(Disculpad si mi relato no encaja exactamente, pero se me vino a la memoria y retrocedí mas de cuarenta años para contaros esta historia real)
Se limpiaba el sudor con un pañuelo de yerba mientras espantaba a los chiquillos que, curiosos, metían las narices en sus pertenencias mientras él, descargaba y montaba los guaytomas.
Viejas y descoloridas cunitas daban vueltas de reclamo hasta que alguien se decidía a comprar un billete.
Cada año llenaba la plaza de colorines y acudíamos a ponernos en fila para ser los primeros en volar más allá de las acacias.
Desde mi ventana podía ver el improvisado hogar que montaba a la espalda de la atracción, una casa con cuatro lonas, cuatro palos dónde colocaba el camastro, bajo éste, una palangana y una caja de cartón con su ropa. Un infiernillo de petróleo y dos peroles para cocinar, una lámpara de carburo para alumbrarse, la manta del perro, la trompeta y un espejo.

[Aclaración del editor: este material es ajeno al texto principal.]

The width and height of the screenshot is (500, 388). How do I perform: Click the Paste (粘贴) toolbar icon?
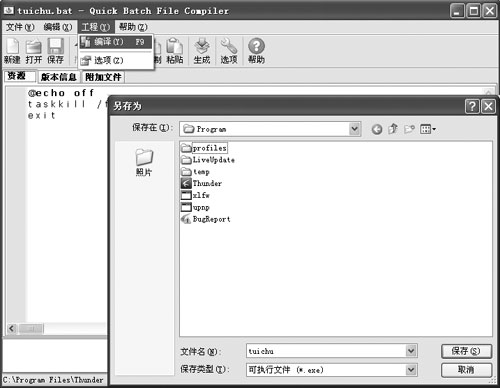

La primera noche cenaba de la escasa caridad de los vecinos. Vi como cortaba un trozo de tocino sobre un morrongo de pan y las pocas migajas las relamía el perro, pardo y flaco, atado a mi reja.
Por la mañana, se oía, aún adormilada, la melodía de su trompeta alertando a la calle.
En mi mesa había un tazón de leche calentita, tortas de aceite, algo de fruta, miel y chocolate negro. En su mesa, zurrapa de cebada tostada, sobras de manteca rancia que untaba en las cortezas duras.
Yo tenía de todo menos hambre…
Los niños le llamábamos “Tararí”.
Las vueltas que da la vida. Guaytoma destartalado en la plaza de mi memoria.